• Stored items:
Segment Open
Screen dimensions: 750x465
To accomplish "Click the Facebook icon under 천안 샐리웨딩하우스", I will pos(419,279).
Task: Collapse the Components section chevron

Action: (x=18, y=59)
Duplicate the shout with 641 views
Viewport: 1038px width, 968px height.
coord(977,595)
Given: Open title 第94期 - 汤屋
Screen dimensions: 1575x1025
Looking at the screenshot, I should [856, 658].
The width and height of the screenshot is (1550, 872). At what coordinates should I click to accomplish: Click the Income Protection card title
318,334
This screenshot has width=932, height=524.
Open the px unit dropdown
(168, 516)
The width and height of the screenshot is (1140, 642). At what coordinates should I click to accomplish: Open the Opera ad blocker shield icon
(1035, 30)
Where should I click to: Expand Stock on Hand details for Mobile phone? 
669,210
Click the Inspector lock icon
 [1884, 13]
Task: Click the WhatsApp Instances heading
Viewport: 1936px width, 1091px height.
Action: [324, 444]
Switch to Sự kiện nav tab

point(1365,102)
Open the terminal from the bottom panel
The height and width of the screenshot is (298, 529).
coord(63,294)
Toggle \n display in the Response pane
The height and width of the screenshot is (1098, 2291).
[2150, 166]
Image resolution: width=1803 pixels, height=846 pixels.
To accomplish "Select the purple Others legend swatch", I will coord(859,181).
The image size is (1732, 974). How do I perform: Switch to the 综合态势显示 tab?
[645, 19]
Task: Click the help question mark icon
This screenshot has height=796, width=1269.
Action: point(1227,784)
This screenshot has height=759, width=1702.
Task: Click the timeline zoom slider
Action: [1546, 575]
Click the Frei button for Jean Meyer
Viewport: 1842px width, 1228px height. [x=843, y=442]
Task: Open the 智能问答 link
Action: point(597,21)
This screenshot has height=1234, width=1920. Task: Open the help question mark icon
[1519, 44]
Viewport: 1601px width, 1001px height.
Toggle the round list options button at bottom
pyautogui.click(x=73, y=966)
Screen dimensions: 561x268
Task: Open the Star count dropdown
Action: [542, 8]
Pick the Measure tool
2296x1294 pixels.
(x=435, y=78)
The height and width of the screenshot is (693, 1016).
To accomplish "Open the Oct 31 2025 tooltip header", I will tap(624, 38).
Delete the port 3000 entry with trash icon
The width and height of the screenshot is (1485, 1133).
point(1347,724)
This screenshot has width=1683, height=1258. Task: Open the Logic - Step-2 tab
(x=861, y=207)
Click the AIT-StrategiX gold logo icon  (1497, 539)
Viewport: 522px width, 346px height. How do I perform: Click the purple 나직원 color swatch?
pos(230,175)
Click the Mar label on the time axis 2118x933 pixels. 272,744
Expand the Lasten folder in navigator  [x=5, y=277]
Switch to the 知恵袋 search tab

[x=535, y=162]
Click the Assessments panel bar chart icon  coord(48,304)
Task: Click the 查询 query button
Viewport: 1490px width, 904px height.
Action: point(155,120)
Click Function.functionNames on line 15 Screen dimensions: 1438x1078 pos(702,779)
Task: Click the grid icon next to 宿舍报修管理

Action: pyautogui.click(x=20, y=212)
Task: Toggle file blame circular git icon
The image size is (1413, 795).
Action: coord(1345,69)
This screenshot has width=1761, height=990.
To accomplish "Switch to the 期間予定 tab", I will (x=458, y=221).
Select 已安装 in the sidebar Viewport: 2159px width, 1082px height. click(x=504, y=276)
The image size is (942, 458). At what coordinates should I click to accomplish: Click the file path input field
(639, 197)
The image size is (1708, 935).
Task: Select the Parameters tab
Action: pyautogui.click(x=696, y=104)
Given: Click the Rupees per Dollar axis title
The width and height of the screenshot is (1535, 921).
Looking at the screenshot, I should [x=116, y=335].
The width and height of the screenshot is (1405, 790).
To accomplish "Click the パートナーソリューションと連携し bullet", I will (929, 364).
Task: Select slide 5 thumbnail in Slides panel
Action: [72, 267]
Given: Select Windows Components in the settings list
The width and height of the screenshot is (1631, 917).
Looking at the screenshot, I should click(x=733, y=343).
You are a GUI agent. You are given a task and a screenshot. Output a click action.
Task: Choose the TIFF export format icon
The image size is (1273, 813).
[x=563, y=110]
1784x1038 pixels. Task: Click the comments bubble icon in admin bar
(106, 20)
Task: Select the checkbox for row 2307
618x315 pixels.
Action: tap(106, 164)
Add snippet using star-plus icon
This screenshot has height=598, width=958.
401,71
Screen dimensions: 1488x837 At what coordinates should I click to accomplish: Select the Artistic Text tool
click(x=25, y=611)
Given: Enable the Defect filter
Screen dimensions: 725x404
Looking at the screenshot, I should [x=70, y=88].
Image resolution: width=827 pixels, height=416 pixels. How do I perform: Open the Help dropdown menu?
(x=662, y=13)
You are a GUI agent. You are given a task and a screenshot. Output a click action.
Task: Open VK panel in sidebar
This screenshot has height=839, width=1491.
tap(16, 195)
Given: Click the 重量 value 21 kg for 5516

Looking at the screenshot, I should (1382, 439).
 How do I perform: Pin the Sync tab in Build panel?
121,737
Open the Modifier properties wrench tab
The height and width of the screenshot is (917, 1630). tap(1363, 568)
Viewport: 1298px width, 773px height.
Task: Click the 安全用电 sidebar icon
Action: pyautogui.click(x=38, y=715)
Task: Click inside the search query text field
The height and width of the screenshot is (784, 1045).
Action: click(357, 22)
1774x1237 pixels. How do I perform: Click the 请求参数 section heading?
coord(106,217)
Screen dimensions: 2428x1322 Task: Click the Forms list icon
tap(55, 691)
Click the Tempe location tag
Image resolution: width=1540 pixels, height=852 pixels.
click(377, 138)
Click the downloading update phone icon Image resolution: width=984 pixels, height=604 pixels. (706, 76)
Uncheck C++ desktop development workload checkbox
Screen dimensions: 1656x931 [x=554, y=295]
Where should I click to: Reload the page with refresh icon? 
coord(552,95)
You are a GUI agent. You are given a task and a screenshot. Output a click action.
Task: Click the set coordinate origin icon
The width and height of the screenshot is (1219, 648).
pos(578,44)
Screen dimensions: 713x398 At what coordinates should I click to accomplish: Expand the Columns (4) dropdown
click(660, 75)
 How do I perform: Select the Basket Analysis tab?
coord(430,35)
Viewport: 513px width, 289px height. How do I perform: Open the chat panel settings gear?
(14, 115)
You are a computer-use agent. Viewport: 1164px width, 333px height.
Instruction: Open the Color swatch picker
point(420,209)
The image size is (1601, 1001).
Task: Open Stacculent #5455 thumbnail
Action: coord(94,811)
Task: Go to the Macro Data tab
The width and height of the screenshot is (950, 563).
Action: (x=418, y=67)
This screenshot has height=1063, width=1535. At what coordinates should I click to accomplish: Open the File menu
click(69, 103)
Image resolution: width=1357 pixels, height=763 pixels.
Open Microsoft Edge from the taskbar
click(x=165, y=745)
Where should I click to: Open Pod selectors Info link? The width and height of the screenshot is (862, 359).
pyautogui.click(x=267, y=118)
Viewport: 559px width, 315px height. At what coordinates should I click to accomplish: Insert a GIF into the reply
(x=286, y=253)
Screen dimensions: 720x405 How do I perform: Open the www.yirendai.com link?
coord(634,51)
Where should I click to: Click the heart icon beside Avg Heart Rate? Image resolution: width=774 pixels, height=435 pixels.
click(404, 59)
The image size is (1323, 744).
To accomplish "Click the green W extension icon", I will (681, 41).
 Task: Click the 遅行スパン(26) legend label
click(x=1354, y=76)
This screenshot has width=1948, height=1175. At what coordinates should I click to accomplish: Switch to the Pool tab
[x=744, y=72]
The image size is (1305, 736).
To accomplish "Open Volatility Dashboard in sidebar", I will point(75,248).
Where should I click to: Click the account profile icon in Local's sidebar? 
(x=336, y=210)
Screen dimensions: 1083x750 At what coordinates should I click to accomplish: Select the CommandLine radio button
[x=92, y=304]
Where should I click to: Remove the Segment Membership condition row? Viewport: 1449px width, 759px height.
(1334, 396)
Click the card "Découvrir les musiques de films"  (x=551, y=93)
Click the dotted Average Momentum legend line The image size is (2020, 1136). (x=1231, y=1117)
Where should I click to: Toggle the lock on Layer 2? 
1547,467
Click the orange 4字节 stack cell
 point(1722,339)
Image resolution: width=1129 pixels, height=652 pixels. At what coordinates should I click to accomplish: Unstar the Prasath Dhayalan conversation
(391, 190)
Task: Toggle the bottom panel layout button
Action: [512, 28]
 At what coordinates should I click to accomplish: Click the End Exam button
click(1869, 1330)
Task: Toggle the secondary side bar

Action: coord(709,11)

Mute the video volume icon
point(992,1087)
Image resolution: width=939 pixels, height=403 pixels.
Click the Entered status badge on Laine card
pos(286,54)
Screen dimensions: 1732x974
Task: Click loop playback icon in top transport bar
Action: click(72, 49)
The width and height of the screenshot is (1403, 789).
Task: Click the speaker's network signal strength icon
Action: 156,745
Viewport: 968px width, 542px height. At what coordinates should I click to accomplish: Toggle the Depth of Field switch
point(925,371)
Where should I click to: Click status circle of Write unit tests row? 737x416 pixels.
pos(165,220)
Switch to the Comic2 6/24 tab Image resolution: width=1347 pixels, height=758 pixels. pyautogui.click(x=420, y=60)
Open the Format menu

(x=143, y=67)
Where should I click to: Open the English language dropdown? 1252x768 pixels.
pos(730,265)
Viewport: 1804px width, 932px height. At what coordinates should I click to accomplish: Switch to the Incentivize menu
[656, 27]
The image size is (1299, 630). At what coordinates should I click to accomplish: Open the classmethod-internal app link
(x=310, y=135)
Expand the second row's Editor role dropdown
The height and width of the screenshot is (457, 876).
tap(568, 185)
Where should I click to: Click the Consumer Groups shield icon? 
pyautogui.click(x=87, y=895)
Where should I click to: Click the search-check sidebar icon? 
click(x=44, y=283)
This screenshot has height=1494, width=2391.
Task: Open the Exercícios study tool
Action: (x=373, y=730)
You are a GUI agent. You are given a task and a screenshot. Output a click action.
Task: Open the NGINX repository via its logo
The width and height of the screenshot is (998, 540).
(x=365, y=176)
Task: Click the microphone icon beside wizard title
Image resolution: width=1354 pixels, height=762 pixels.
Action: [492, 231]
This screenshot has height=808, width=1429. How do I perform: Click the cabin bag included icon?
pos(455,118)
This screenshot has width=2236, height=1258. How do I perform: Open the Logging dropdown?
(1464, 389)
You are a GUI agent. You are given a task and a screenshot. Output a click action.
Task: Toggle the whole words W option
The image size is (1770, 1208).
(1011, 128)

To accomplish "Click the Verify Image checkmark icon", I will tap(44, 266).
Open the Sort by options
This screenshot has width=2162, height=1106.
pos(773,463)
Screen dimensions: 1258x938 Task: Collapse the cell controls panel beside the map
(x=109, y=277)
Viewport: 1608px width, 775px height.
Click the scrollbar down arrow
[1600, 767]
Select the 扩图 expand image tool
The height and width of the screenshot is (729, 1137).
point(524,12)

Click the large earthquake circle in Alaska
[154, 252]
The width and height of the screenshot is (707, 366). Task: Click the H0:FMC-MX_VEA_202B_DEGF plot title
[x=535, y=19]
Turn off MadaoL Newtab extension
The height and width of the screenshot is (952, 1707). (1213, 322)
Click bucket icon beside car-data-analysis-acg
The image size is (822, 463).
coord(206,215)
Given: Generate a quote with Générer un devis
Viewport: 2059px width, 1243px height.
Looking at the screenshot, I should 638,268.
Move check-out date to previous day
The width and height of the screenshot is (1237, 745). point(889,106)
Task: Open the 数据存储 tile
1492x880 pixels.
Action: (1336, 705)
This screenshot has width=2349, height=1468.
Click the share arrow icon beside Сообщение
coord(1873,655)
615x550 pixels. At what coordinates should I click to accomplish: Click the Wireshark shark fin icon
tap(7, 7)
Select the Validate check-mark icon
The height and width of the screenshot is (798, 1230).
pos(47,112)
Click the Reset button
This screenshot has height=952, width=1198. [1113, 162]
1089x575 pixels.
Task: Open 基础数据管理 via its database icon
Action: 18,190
Segment Closed
Copy every line of the records above that contains "query".

Task: Click the 查询 query button
Task: Click inside the search query text field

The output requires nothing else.